Effect of cytoskeletal agents on 2D traction force generation and morphology. Traction stress, T, distribution in cytochalasin D [CD]-, nocodazole [Noco]-, paclitaxel [Ptx]-, blebbistatin [Bleb]-, and calyculin A [CLA]- treated cells and controls (a). Force maps (left) and phase images (right) shown, scale bar = 50 μm. Average total traction force magnitude, |F|, in CD-, Noco-, Ptx-, Bleb-, and CLA- treated cells (b). Plot of the relative percentage each projection (long, black bars; short, white bars) contributed to the total of both traction integrals (c). The circularity of treated cells (d) was calculated (4πArea / Perimeter²). Dashed line indicates control value. Mean + SEM. (*) indicates statistical difference from control.

Fig. 4

Effect of cytoskeletal agents on 3D collagen contraction. Cells were seeded in collagen gels and treated with pharmacological agents over 24 hours. Original gel area (thick dashed line) and area after 24 hours of contraction (thin dashed line) were measured, scale bar is 1 cm (A). Relative collagen matrix contraction was quantified by normalizing the change in area of each condition to the change in area of the control (B). Dashed line indicates control value. Mean + SEM. (*) indicates statistical difference from control. CD, cytochalasin D; Noco, nocodazole; Ptx, paclitaxel; Bleb, blebbistatin; CLA, calyculin A.

Fig. 5

Cartoon schematic of ECM remodeling as a metric of force generation in 3D. Cells (red outline) generate contractile forces (white arrows), which develop over time and contribute to local ECM remodeling, as indicated by increased collagen fiber density and orientation relative to the cell body.
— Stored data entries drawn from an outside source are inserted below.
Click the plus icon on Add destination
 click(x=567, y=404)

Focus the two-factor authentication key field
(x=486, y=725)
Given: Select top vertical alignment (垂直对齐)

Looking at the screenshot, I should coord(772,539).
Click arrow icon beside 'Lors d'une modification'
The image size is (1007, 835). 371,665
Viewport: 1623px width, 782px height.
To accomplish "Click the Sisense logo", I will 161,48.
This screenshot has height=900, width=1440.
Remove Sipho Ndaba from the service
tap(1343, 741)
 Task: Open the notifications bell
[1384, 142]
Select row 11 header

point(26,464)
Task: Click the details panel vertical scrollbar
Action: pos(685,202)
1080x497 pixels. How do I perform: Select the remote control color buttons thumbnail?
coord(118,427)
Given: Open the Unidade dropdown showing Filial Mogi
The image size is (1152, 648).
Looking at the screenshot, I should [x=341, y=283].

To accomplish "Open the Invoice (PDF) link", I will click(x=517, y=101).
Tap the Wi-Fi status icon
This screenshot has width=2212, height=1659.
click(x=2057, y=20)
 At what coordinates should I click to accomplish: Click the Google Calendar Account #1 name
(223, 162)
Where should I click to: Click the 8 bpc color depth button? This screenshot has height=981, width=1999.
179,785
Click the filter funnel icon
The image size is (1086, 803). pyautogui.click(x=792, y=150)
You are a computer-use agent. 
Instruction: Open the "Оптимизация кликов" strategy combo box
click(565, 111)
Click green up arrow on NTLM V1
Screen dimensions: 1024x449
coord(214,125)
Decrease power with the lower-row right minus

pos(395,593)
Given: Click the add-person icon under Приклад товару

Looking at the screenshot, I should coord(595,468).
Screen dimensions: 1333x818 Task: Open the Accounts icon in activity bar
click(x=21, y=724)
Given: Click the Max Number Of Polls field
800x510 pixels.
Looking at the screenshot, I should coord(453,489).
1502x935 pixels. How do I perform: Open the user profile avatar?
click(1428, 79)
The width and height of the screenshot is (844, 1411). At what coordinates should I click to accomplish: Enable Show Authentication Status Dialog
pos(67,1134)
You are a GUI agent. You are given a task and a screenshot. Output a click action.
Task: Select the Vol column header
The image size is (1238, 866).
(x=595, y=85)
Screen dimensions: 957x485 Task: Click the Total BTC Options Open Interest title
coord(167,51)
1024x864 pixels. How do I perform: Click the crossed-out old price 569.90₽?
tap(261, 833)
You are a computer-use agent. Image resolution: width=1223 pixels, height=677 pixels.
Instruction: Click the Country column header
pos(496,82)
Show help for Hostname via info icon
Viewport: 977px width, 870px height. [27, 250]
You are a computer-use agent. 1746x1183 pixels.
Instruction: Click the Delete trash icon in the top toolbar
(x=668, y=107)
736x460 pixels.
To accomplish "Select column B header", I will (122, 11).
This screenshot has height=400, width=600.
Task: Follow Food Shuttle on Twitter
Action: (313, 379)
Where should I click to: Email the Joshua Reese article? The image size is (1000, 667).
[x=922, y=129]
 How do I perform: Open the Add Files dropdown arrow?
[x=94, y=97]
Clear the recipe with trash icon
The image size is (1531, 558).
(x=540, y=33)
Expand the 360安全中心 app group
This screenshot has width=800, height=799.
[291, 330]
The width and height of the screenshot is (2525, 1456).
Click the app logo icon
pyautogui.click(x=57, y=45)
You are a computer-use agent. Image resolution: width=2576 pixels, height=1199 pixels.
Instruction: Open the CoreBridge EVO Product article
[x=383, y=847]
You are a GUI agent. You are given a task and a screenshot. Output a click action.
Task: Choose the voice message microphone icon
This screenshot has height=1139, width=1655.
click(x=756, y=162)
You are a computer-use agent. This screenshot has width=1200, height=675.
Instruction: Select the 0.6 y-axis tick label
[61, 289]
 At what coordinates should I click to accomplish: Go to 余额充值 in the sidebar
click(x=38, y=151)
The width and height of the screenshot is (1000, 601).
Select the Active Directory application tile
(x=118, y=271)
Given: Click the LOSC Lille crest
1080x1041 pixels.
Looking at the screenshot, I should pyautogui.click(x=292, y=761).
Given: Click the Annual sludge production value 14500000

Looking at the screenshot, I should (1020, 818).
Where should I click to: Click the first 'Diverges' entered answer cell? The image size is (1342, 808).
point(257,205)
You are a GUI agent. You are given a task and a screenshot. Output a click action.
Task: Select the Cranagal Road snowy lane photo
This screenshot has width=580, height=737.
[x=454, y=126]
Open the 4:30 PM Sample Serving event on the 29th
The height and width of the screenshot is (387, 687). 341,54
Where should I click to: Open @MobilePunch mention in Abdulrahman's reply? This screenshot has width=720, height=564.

Collagen organization and density can by visualized using Confocal Reflectance Microscopy.

Fig. 6

Effect of cytoskeletal agents on cell morphology and ECM reorganization in 3D collagen matrices. Fluorescent staining of actin and microtubules (MT) in MDA-MB-231 cells embedded in 3D collagen matrices (A), and confocal reflectance of surrounding collagen fibers (B). Cells were treated with DMSO control; actin-acting agent cytochalasin D [CD]; microtubule-acting agents nocodazole [Noco] and paclitaxel [Ptx]; and myosin-acting agents blebbistatin [Bleb] and calyculin A [CLA] and imaged after 24 hours. Scale bar is 20 μm. Merge image pseudocolored red (actin), green (MTs), blue (nuclei).

Fig. 7

Quantification of cell-mediated collagen remodeling. Quantification of confocal reflectance imaging of collagen fibers. Collagen intensity decreases exponentially as a function of distance from the cell membrane, and decreases differentially upon treatment with pharmacological agents (A). Each treatment is fit with an exponential decay model, from which tau (τ) is extracted as a descriptive parameter of decay of collagen intensity (B). Control (▲); CD, cytochalasin D (◆); Noco, nocodazole (+); Ptx, paclitaxel (×); Bleb, blebbistatin (■); CLA, calyculin A (●). Mean + SEM. (*) indicates statistical difference from control.